The Israeli public was exposed to forensic medicine primarily through foreign television series, wherein over the course of 45 minutes, the forensic experts definitively establish the cause of death or identity of the unidentified corpses.

The Israeli public also learned of the Institute via the Israeli press which has related to the Institute on the one hand as all-powerful during periods of terrorist attacks, and on the other as the great organ thief.

In all these respects, the Institute has been considered a separate entity from the society within which is it located. In contrast, Meira Weiss’s book discusses the workings of the Institute as a result of its being a part of the  Israeli society. Each chapter addresses a different social issue and the Institute’s role in relation to the issue in question.

Terrorist attacks, treatment and identification of soldier’s remains, identification of the “Yemenite Children”, harvesting corpses without consent, the murder of Jewish and non-Jewish women, foreign workers, determining the cause of death of the Palestinian child Hilmi Shusha, the autopsy of Palestinian “terrorists”, the discourse surrounding Yitzhak Rabin’s autopsy – all these topics and more are addressed in the current book, as they related to social and cultural processes which enable the discourse and the practice of the Institute.


The novel, "Semblance of Absence," concentrates on an un-spoken event that occurred during the October War (the Yom Kippur War) of 1973. 

he novel is based on a true story and includes sections from field notes written by the author while pursuing her first research (M.A. thesis) in Anthropology.

 Meira Weiss presents the reader with the loss and pain of Yetti and Carol Berkowitz, who lost their son, Yoji, at the end of the October War. While investigating the circumstances of his son's death, Carol, the novel’s hero, discovers a secret, relating to the management of the war and his son’s death.

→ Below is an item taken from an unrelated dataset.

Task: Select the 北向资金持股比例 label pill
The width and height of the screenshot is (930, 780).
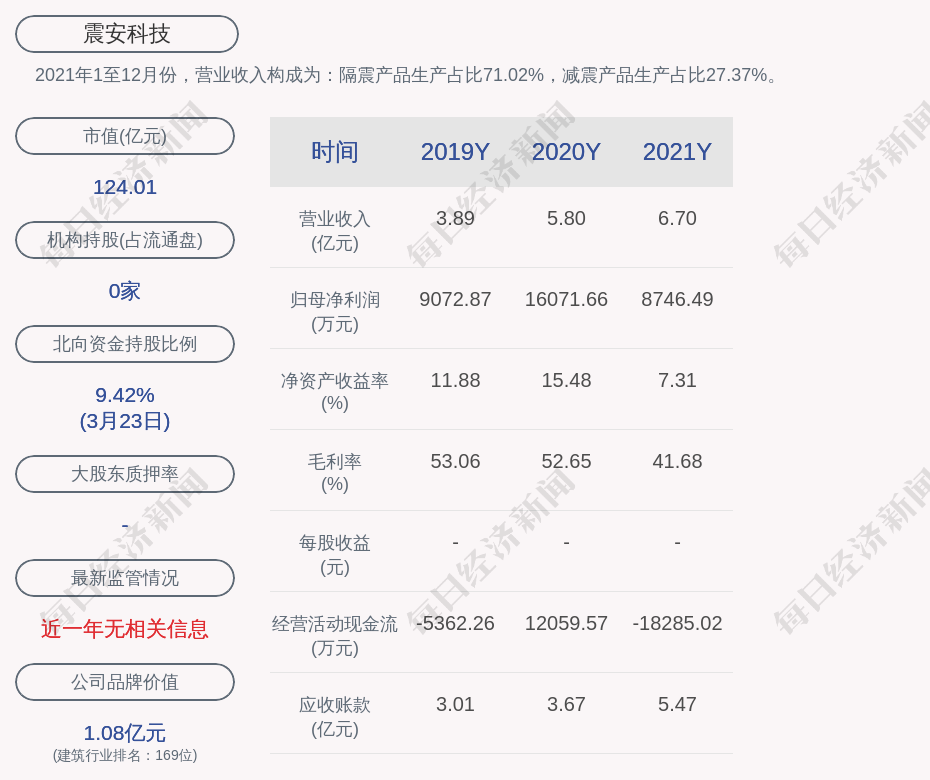Action: coord(125,344)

This discovery leads to destructive revelations regarding the characters involved in Yoji’s death. The voice of Carol, the protagonist, is joined by many others, including soldiers who were abandoned in the desert, members of the "defense forces," as well as the author's voice.

 The novel poses human and ethical dilemmas and keeps the reader flipping through the pages with bated breath. October 2013 marked 40 years since that terrible war. The timing of the novel’s release, so close to the 40th anniversary, reflects the author’s belief that the October War of 1973 is not over. It seeps deep into our pores and emerges from within in our day-to-day lives.

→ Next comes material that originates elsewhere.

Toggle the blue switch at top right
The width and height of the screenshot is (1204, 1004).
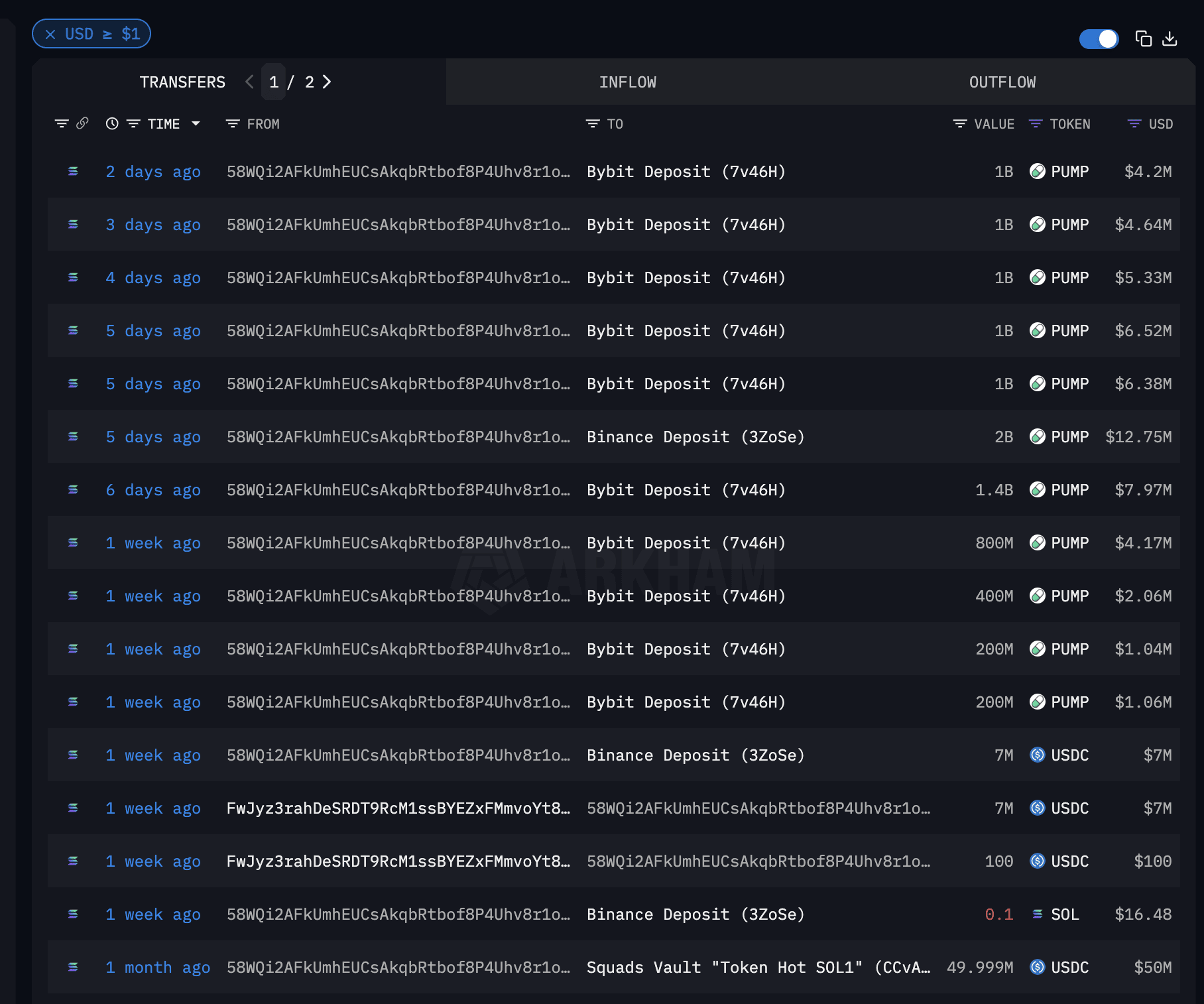coord(1099,39)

Conditional Love: Parents' Attitudes toward Handicapped Children. Greenwood Publishing Group, 1994

Questioning the myth of unconditional love between parents and children, this study examines the strength of the parental bond when children are born with physical defects. The author, Prof. Meira Weiss is a social scientist who studied parents' behavior toward 1,450 children born with defects in three hospitals in Israel, and then conducted follow-up studies over a period of six years with 200 families in their homes. 

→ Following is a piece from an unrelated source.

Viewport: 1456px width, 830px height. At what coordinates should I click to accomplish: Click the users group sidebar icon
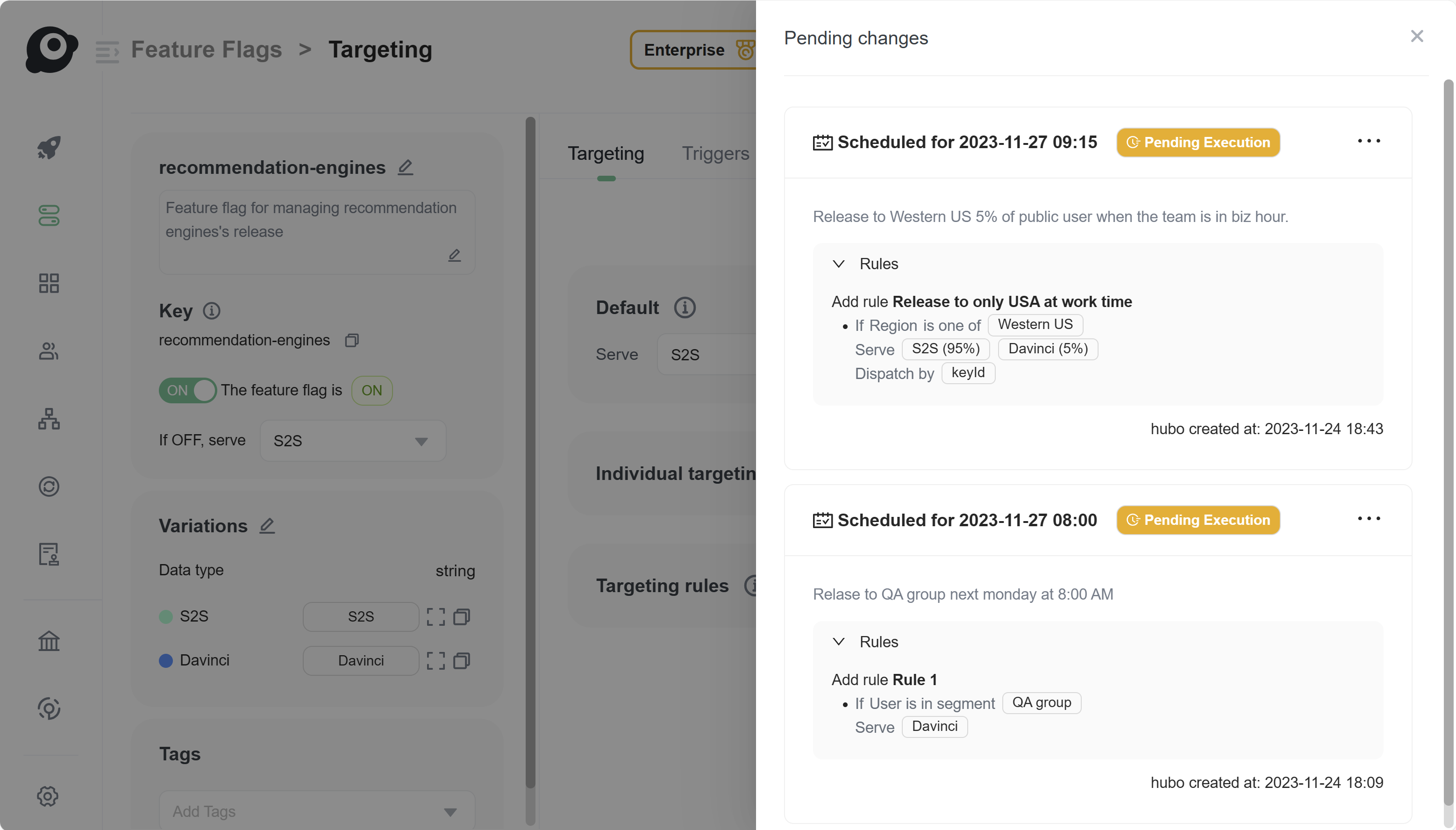[49, 351]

One of the major recurring patterns of parental behavior was a massive tendency toward rejection of deformed children. Rejection was manifested by parents' wishes for drastic separation from their children through abandonment, institutionalization, or giving up for adoption. If brought home, the children were isolated and hidden from view. The main reason behind this rejection was in fact the children's various physical deformities. Prof. Weiss found that half of the newborns with physically observable defects were abandoned by their parents in the hospital. Even when the parents were assured by doctors that their children would develop intellectually or would not require special care, 

The author describes how the deformity causes confusion in the parents' cognitive system, labeling the child with a name such as monster or devil or creature, or another non-human category. Parents' reactions to their children's body image are discussed and the concept of body boundaries is analyzed.. This study refutes most assumptions in the literature and shows that forming bonds with one's biological child is not necessarily spontaneous, automatic, or natural, and that every child undergoes a process of adoption or rejection based on external appearance and whether or not that appearance matches the parents' image of a person. 


The Chosen Body – The Politics of the Body in Israeli Society. Stanford University Press, 2002

This book examines how the social and cultural paradigms of contemporary Israel are articulated through the body. To construct a panoramic view of how the Israeli body is chosen, regulated, cared for, and ultimately made perfect, the author draws upon some twenty years of ethnographic research in Israel in a range of subjects. These include premarital and prenatal screening, the regulation of the body and its imagery among appearance-impaired children and their families, the screening and sanctifying of the body as part of the bereavement and commemoration of fallen soldiers, and the discourse of the chosen body as it surfaces during terrorist attacks, military socialization, war, and the peace process.